Review
B-W Bach Festival: Concert 2 (April 15 at 8 pm)
by William Fazekas
Pity the professional Early Music performers of today: their trans- or inter-continental careers, their bios strewn with the names of ensembles and conservatories in far-flung cities, their lives spent in airports, hotels, and temporary housing. Case in point: the baroque ensemble Musica Pacifica, which performed on Friday evening's concert of the annual Bach Festival at Baldwin-Wallace University. Although described as being from the "San Francisco Bay Area," a quick comparison of the musicians listed on the Musica Pacifica website and credited in its recorded discography, and the quintet on stage Friday evening, produced only one name in common: recorder player Judith Linsenberg. Of the other performers on stage Friday night, two — harpsichordist Peter Bennett and viola da gambist Steuart Pincombe — have primary ties to Northeastern Ohio, while violinist Andrew Fouts appears to Pittsburgh based, and oboist Stephen Hammer hails from Clermont, NY. Still, it is a testament to the talents and professionalism of these musicians that if this grouping were a "pick-up ensemble," it was not evident from their precise yet suave playing.
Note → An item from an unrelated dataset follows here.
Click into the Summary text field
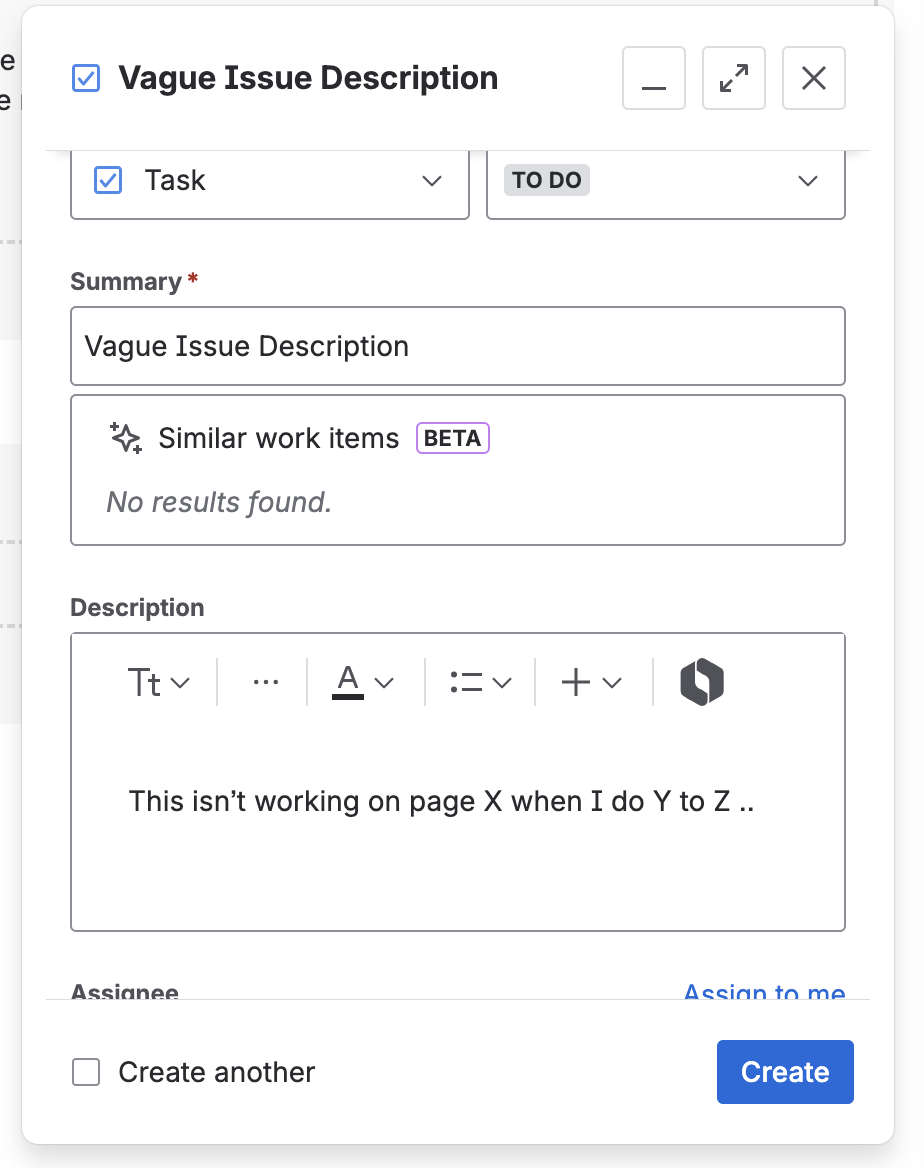The image size is (924, 1168). [458, 346]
Unlike the far-flung careers of the performers, the works performed were unified as to place: namely the city of Venice (Italy, not California), in the century and a half between the early baroque experiments of 1600 and the concerti of Antonio Vivaldi. Curiously, in many ways the evening as a whole was structured rather like a baroque concerto movement, with three concerti of Vivaldi for the full quintet acting like ritornelli as the opening piece of the program, and the opening and closing pieces on the second half. In between, strung out like the soli passages, were works written by earlier and lesser-known Venetian composers (Legrenzi, Castello, Veracini, and so forth) and scored for sub-groupings of the ensemble.
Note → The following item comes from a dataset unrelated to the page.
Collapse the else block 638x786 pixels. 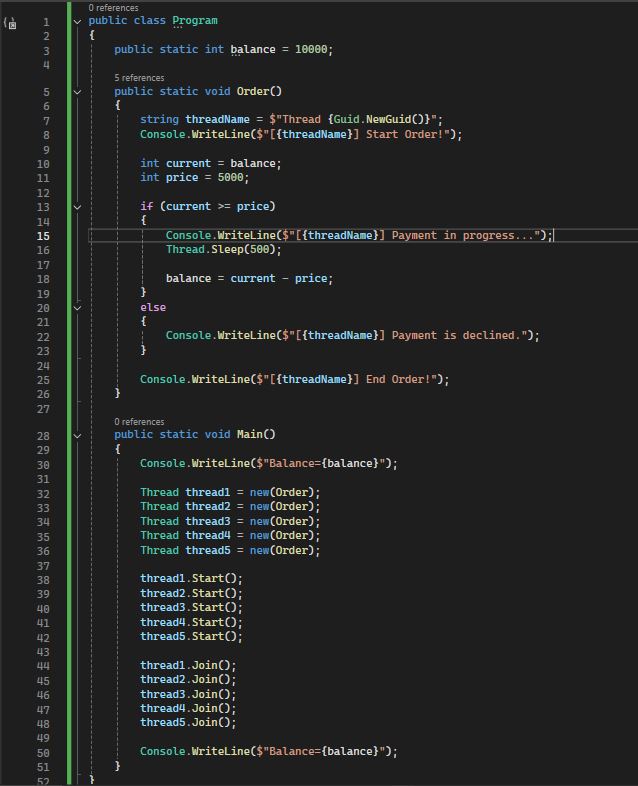(x=77, y=308)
Of the three chamber concerti by Vivaldi, two also exist in arrangements for flute and orchestra — RV 104 in g min. (subtitled "La Notte") was up-sized by Vivaldi himself, while Musica Pacifica reversed the process with the concerto in F maj., RV 434. Replacing one of the violin parts with an oboe (which is essentially what was done) resulted in a rather odd and not always pleasant blend, heavy on wind tone. Not that the winds played too loudly — they didn't — but Mr. Fouts's subtle violin playing seemed scarcely to rise above a whisper. Of the three, "La Notte" seemed to work the best for this grouping, with its colorful instrumental writing and programmatic depiction of sleep, both restful and nightmare-haunted.
Balance was less of an issue in the non-Vivaldi works, each of which were programmed to show off the talents of one or two of the members of the ensemble. Although not credited as director of Music Pacifica, Ms. Linsenberg acted as spokesperson for the ensemble, giving informal spoken program notes between the pieces. Ms. Linsenberg is a recorder player who possesses some astounding vituosic technique, which she showed off in a glittering solo sonata by Dario Castello. Along with Mr. Fouts, she gave us a trio sonata by Giovanni Legrenzi, marked by a Corellian lyricism and buoyant, dance-inspired rhythms, but with some surprising rhythmic twists in the Corrente and Sarabanda.
Mr. Pincombe and Mr. Bennett got their chances to emerge from the shadows of continuo playing and into the center-stage spotlight: Mr. Pincombe gave us two fascinating Ricercari by Dominico Gabrielli for unaccompanied 'cello. Did Bach know these works when he was composing his six suites? Mr. Bennett (a ubiquitous fixture in concerts this week, it seems) delivered a fleet rendering of some virtuosic harpsichord works by Giovanni Picchi. The first half concluded with a set of three graceful pieces for recorder, violin, and continuo, each of which was structured as continuous variations on a repeating harmonic base-line, a technique popular with composers of the early 17th century, but which speaks so immediately to audiences of the early 21st. In particular, the Ciaconna a Tre by Maurizo Cazzati featured some lovely interplay between the violin and recorder.
Included in the second half was a lyrical rendition by Mr. Hammer of a trio sonata featuring oboe by Tomaso Giovanni Albinoni, a composer better known for his concerto for the same instrument. In a solo sonata by the violin virtuoso Francesco Maria Veracicni, Mr. Fouts set aside his whispering tone to play with pathos and panache. Veracini wrote the kind of music which truly warrants the moniker "baroque," and this sonata was full his expressionistic writing, its three movements linked by a recurring chromatic motif. The full ensemble reconvened to finish the evening with the early Concerto in g minor (RV 107) by Vivaldi, whose final presto, atypically written in a chaconne form, brought the program to a zippy conclusion.
The concert was performed in Gamble Auditorium in the Baldwin-Wallace Conservatory Main Building, which was, disappointingly, only about 40% filled.